Nós éramos os bonzinhos e eles os malzinhos. Comecei jogando a primeira versão apenas como jogador individual. Depois, eu fui me afeiçoando à trama do jogo e passei a jogar online com centenas de jogadores, distribuídos ao redor do mundo.Era gente de todo lugar e conhecíamos pessoas de todos os tipos. Com o tempo, passei a jogar em ambientes, que eram criados pelos próprios usuários avançados. Era gente que gostava do jogo e entendia muito de informática. Já não havia limites para os temas e os cenários de guerra eram cada vez mais fantásticos. Jogávamos em florestas, desertos, savanas, matas fechadas etc. Havia possibilidades mil, inclusive, algumas fases, eram de coisas absurdas.
Com o tempo, me apeguei muito a um dos cenários, criados por um usuário avançado, que nunca fiquei sabendo quem era. Ele se chama N évoa da Manhã. Nessa opção, a gente jogava dentro de uma floresta fechada, totalmente coberta pela névoa da manhã. Havia uma cabana no meio do terreno, que era muito amplo. A opção suportava claramente mais de quarenta pessoas jogando ao mesmo tempo, embora, nem sempre ficasse cheia e movimentada. E eu podia ficar atravessando a mata de lá e para cá, vendo os detalhes do terreno, enquanto os jogadores não entravam e começavam os combates.

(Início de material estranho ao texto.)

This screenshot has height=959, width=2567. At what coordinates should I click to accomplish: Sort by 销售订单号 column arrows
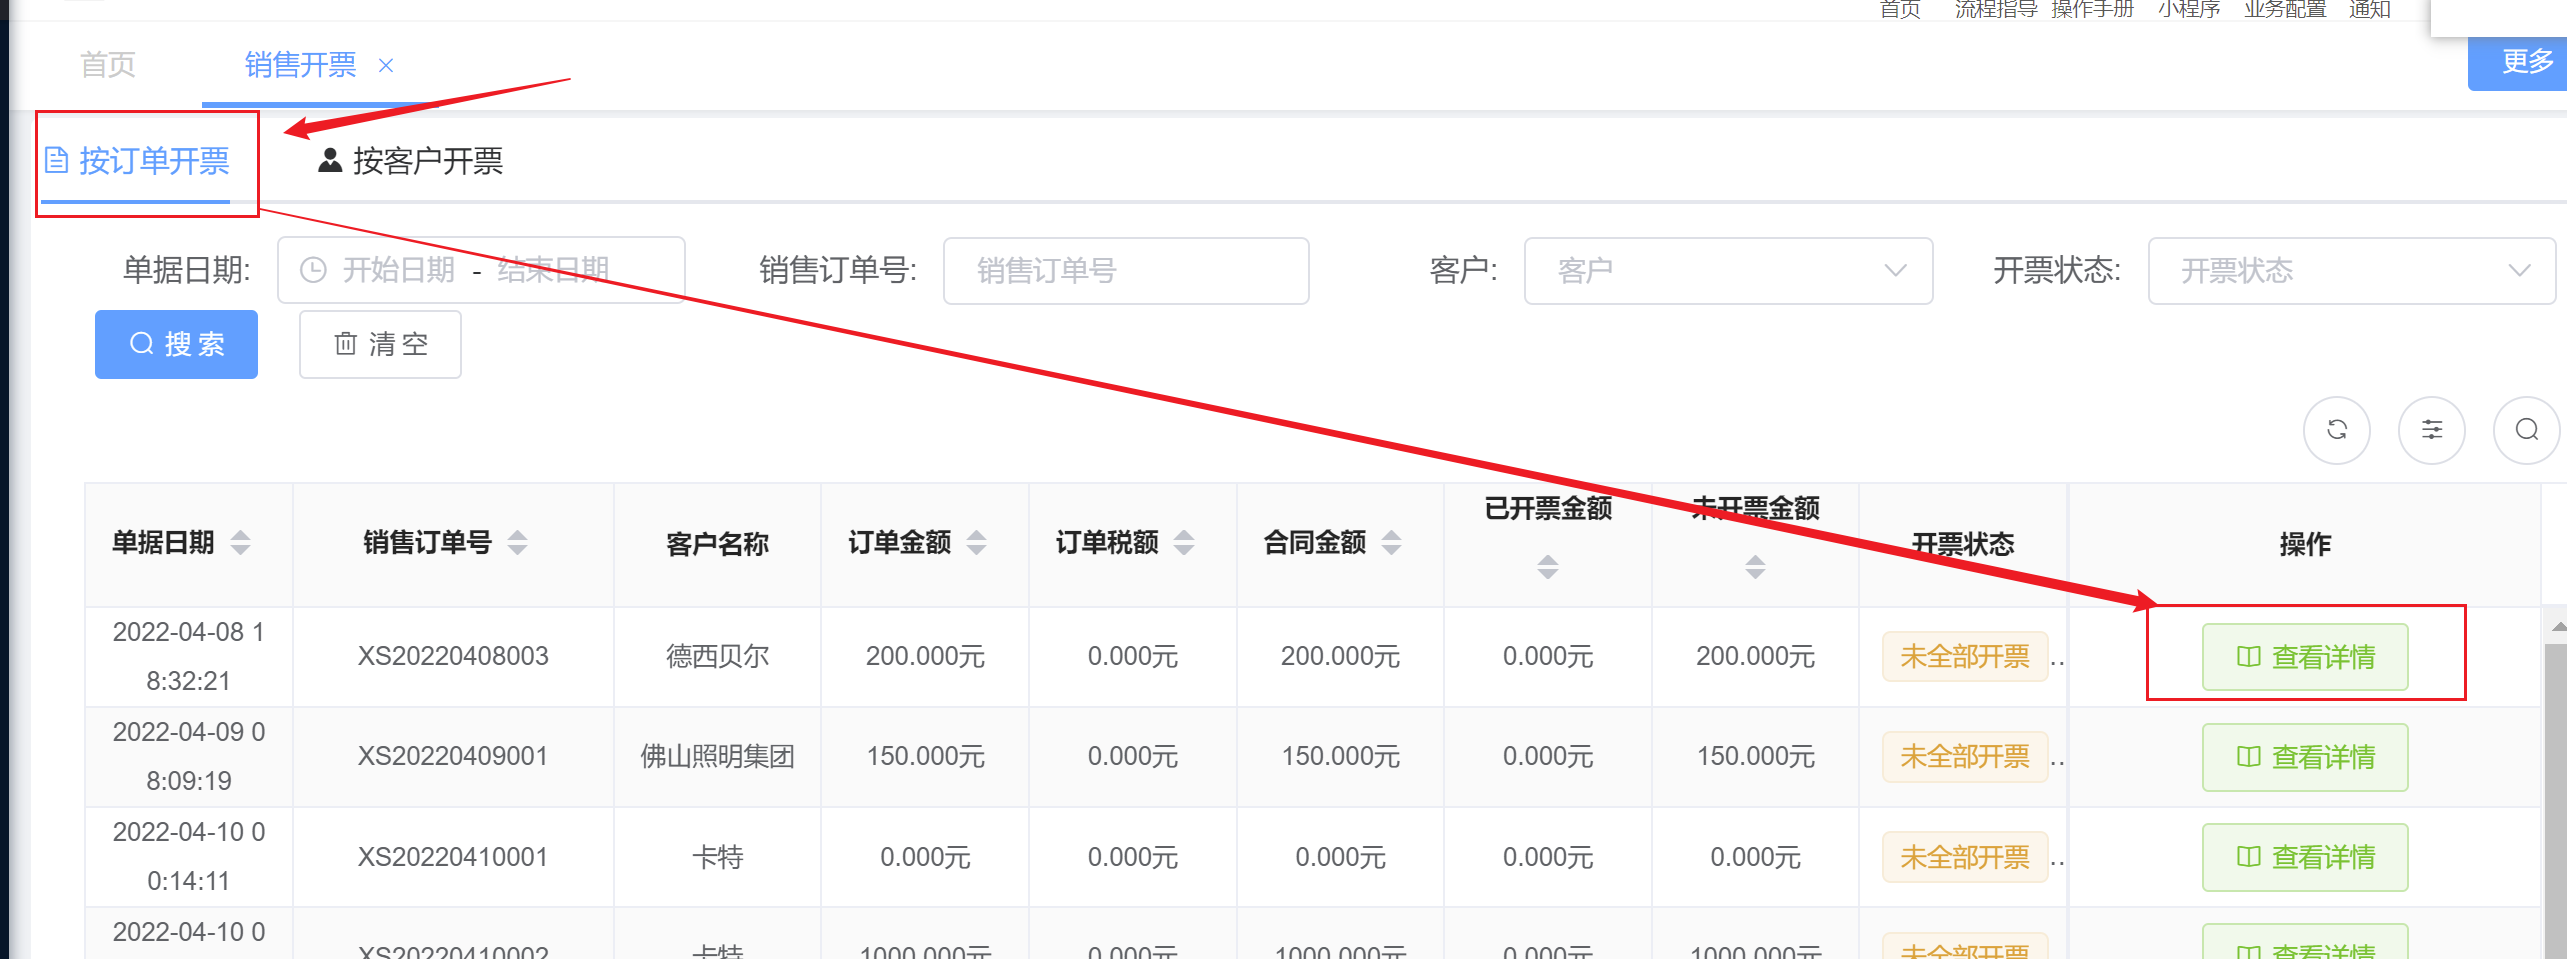point(517,543)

Eu gostava tanto do jogo, que fiquei muito triste, quando, por necessidade, tive que parar de jogar para trabalhar num horário mais complicado. Eu havia acabado de me divorciar e muitas contas batiam na minha porta. Mas eu sempre sonhava com aquele cenário. Eu conseguia sentir nos meus sonhos a névoa da manhã. Ela sempre voltava de forma recorrente nas minhas noites. Eu sentia, que de alguma forma, havia uma ligação emocional entre aquela floresta eternamente coberta de neblina e eu. Eu só não sabia o que era. Tempos depois, aconteceu algo que marcou a minha vida para sempre.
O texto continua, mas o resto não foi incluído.